* CONSEGNA 1 *
Elenca tutte le città nominate nell'articolo sulla sentenza Apple.
* CONSEGNA 2 *
Prosegui l'articolo sulla sentenza Apple a partire dalla sua ultima riga.

* BRANO DI LETTURA *
============================================================
Quali sono le conseguenze per l’Ue dopo la sentenza favorevole a Apple
La Corte di Giustizia dell’Unione europea ha annullato la decisione della Commissione europea del 2016 sull’accordo fiscale preventivo che l’Irlanda aveva concesso ad Apple. L’accusa della Commissione europea era che il governo di Dublino avrebbe avvantaggiato l’azienda di Cupertino con significativi benefici fiscali e, di conseguenza, aveva chiesto all’Irlanda di far pagar 13 miliardi di euro (più 1,3 miliardi di euro di interessi) alla Apple per mancati prelievi fiscali.
La controversa sentenza della Corte con sede a Lussemburgo ha però ribaltato la decisione della Commissione europea, adducendo che quest’ultima non sarebbe riuscita a dimostrare il vantaggio selettivo che la legislazione fiscale irlandese avrebbe fornito ad Apple. Questa sentenza pesa come un macigno sul più ampio piano della commissaria europea alla Concorrenza Margrethe Vestager, che ormai da anni si batter per mitigare ed eliminare le diffuse pratiche sleali in tema di concorrenza fiscale all’interno del mercato unico e permesse dalla disarmonia fiscale che caratterizza l’Ue.
Apple e Irlanda: che cosa è successo?
============================================================
* RECORD DEL DATASET *
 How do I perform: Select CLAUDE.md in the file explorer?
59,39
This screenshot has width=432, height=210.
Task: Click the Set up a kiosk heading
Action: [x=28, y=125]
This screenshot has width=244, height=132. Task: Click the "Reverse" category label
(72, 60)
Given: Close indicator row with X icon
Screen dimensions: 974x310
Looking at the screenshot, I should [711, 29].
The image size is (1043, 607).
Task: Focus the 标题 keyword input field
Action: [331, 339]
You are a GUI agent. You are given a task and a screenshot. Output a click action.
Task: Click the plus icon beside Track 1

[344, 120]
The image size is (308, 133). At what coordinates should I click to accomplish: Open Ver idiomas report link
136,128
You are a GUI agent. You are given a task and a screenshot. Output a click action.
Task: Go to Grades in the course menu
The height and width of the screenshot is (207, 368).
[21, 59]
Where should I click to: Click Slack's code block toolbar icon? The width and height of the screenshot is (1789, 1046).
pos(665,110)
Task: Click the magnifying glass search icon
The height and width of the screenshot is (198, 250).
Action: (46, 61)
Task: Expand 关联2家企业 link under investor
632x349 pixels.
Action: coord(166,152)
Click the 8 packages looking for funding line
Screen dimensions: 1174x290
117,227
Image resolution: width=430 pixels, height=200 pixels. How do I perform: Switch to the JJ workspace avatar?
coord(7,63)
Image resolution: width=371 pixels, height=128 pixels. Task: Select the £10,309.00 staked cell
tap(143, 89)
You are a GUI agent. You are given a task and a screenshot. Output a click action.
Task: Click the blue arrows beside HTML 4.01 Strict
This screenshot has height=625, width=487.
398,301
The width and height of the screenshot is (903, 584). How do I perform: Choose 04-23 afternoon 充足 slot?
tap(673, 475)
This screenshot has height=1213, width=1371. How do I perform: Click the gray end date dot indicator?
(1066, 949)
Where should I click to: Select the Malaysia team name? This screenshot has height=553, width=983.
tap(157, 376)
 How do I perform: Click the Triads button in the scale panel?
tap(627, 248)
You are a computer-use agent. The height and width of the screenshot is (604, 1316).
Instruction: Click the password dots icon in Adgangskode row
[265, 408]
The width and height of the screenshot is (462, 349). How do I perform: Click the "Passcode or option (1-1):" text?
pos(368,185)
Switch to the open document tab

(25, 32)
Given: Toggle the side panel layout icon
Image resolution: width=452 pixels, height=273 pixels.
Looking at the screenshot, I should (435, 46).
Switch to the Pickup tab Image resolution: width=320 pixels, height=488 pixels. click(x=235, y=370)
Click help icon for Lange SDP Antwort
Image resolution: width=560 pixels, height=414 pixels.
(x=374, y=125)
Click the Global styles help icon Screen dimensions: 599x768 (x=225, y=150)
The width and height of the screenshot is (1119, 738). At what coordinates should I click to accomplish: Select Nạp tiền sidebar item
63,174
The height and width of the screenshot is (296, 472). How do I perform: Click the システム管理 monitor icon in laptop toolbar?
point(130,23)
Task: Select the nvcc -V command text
============================================================
* RISPOSTA 1 *
Cupertino, Dublino, Lussemburgo

* RISPOSTA 2 *
Il presunto “aiuto di Stato” in favore dell’azienda di Cupertino si sarebbe palesato attraverso due leggi fiscali irlandesi (del 1991 e del 2007) che, secondo la Commissione, avrebbero consentito ad Apple di allocare internamente i profitti di due rami all’interno della sua entità consolidata (Apple Sales International e Apple Operations Europe).
L’indagine della Commissione evidenzia che il metodo di ripartizione dei profitti tra le compagnie del gruppo Apple, consentito dalle contestate legislazioni irlandesi, non rispecchia in maniera effettiva dove è stato creato il valore (profitto). Secondo la ricostruzione dell’Antitrust, questo meccanismo avrebbe permesso ad Apple Sales International di rendere tassabile in Irlanda solamente 50 milioni di euro escludendo dall’imponibile circa 15,95 miliardi di euro di profitti realizzati dalla stessa ma attribuiti altrove – di fatto pagando nel 2014 solamente lo 0,005% dei profitti. Questa pratica avrebbe quindi prodotto un vantaggio anticoncorrenziale ad Apple ascrivibili ad aiuto di stato illegale.
La sentenza del Tribunale smonta però completamente l’accusa di dumping fiscale a carico dell’Irlanda. Infatti, sebbene la Corte abbia espresso perplessità sulla legislazione fiscale irlandese (definita “incompleta”), essa dichiara che la pratica di ottimizzazione fiscale consentita ad Apple non costituirebbe un vantaggio selettivo – quindi non sarebbe un aiuto di Stato illegale. Il Tribunale, in particolare, pur riconoscendo la competenza della Commissione e l’appropriatezza di utilizzare i principi Ocse in materia fiscale, definisce erronea la decisione della Commissione in quanto fallace nel dimostrare l’effettiva realizzazione da parte delle filiali irlandesi dei profitti imputati.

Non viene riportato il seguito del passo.